Provided data.
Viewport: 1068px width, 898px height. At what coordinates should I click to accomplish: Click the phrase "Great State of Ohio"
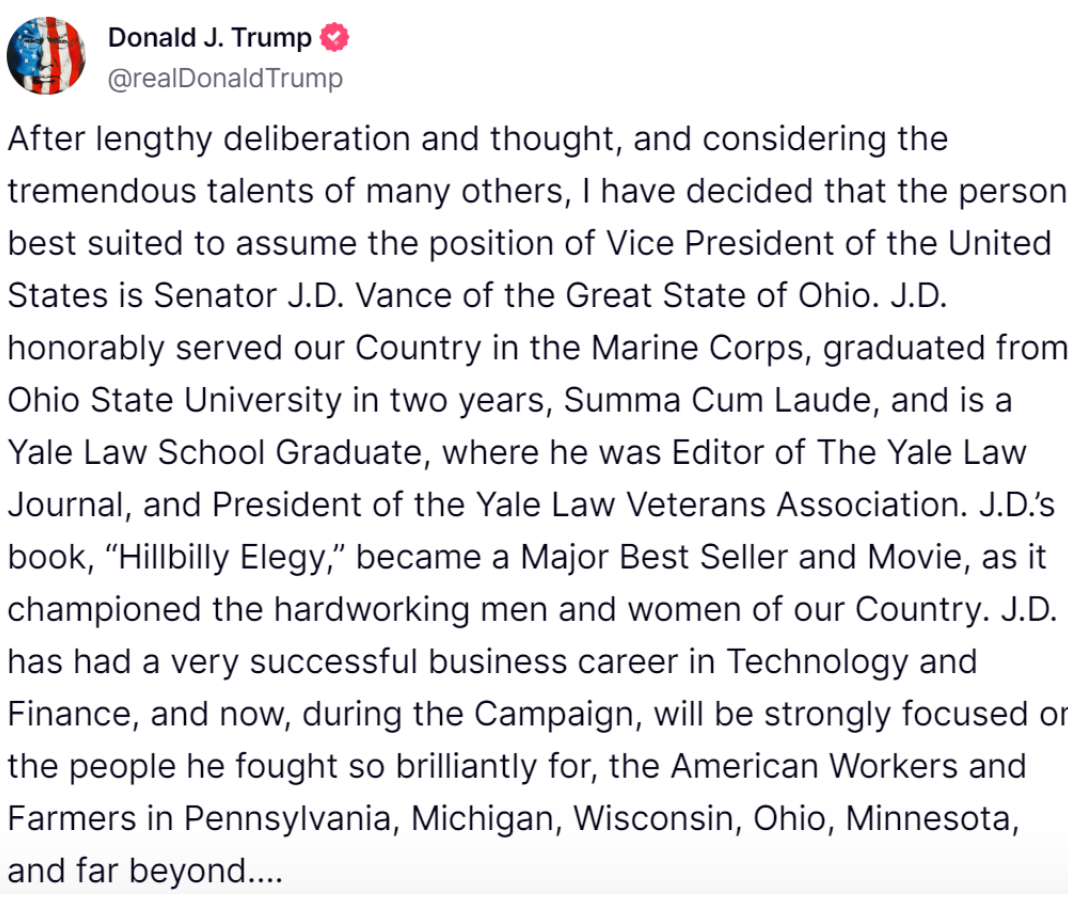pos(718,296)
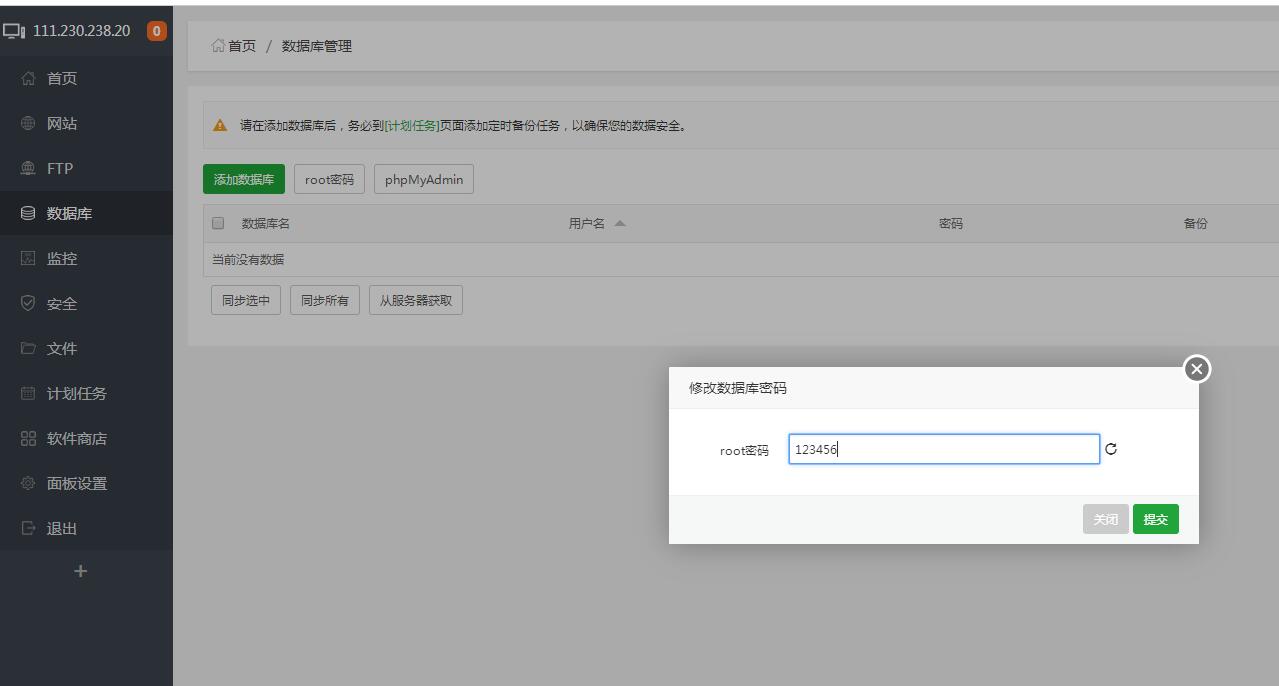This screenshot has width=1279, height=686.
Task: Sort by the 用户名 column arrow
Action: coord(620,224)
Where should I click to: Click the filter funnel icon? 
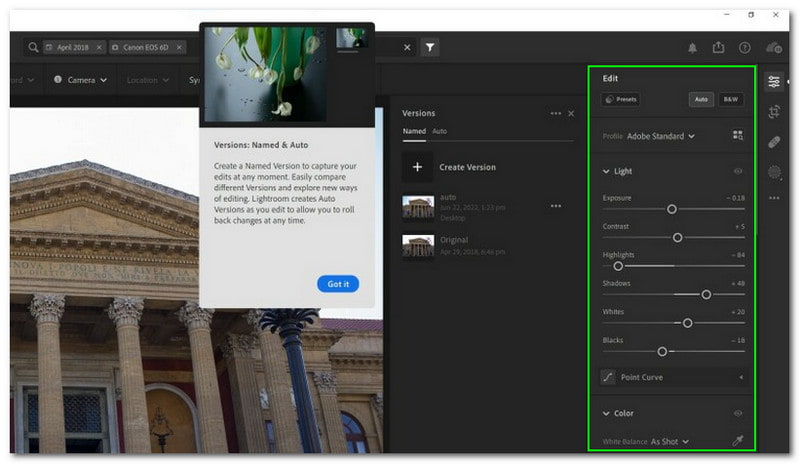pyautogui.click(x=429, y=47)
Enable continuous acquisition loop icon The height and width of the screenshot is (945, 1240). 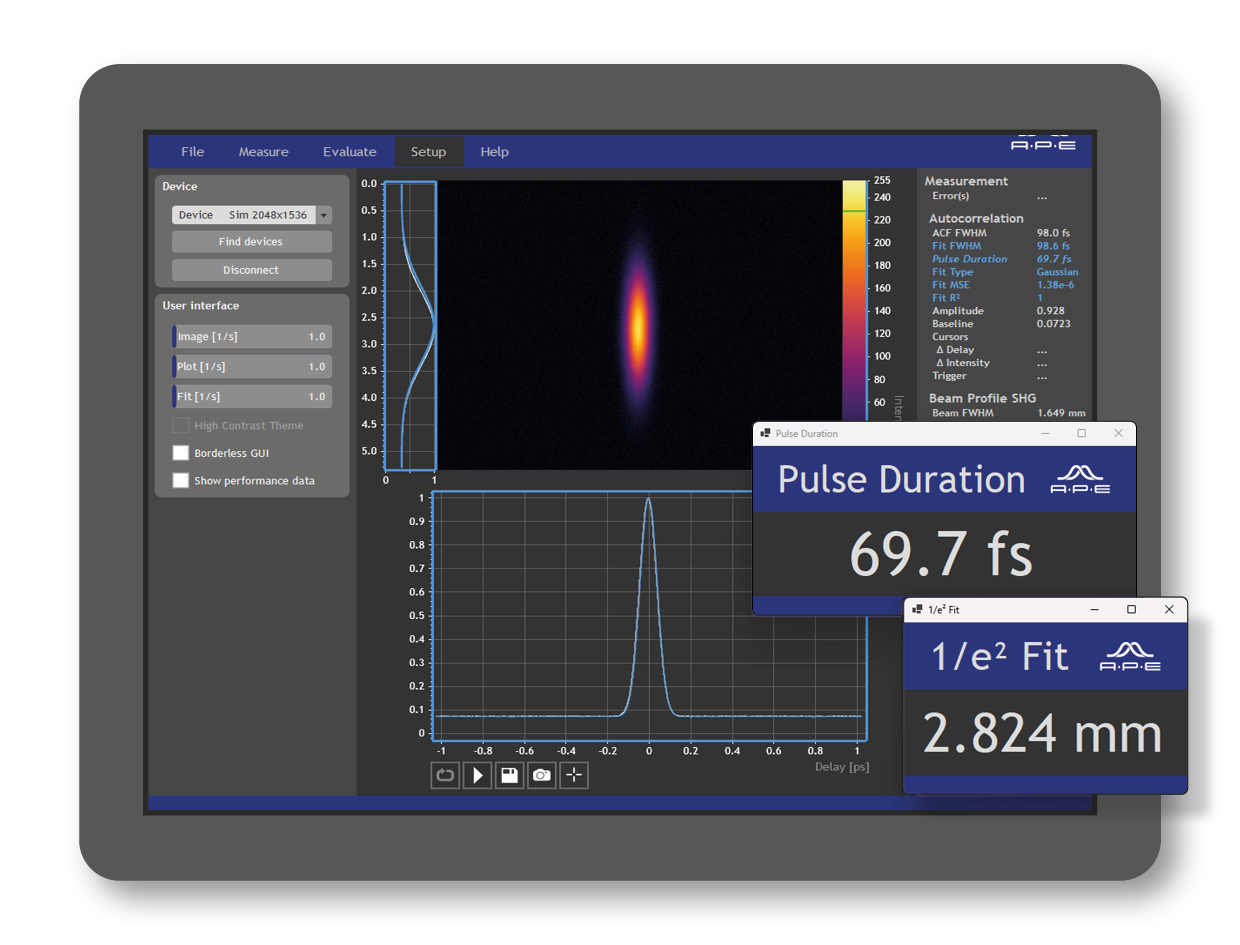tap(445, 775)
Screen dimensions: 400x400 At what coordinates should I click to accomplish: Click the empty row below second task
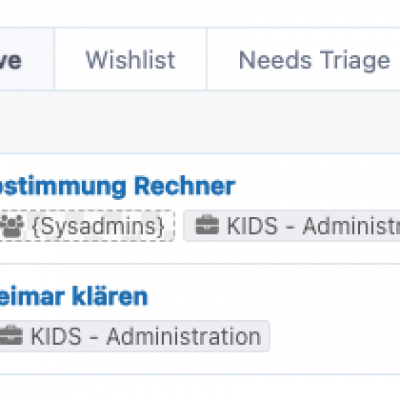point(200,387)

Task details.
Rewrite the entries from the line containing "Screen dimensions: 400x400" through the last entry, inclusive, and keep the requests. Shift every coordinate in the answers up by 99, and leave out the pictures.

Result.
Screen dimensions: 400x400 At what coordinates should I click to accomplish: Click the empty row below second task
point(299,486)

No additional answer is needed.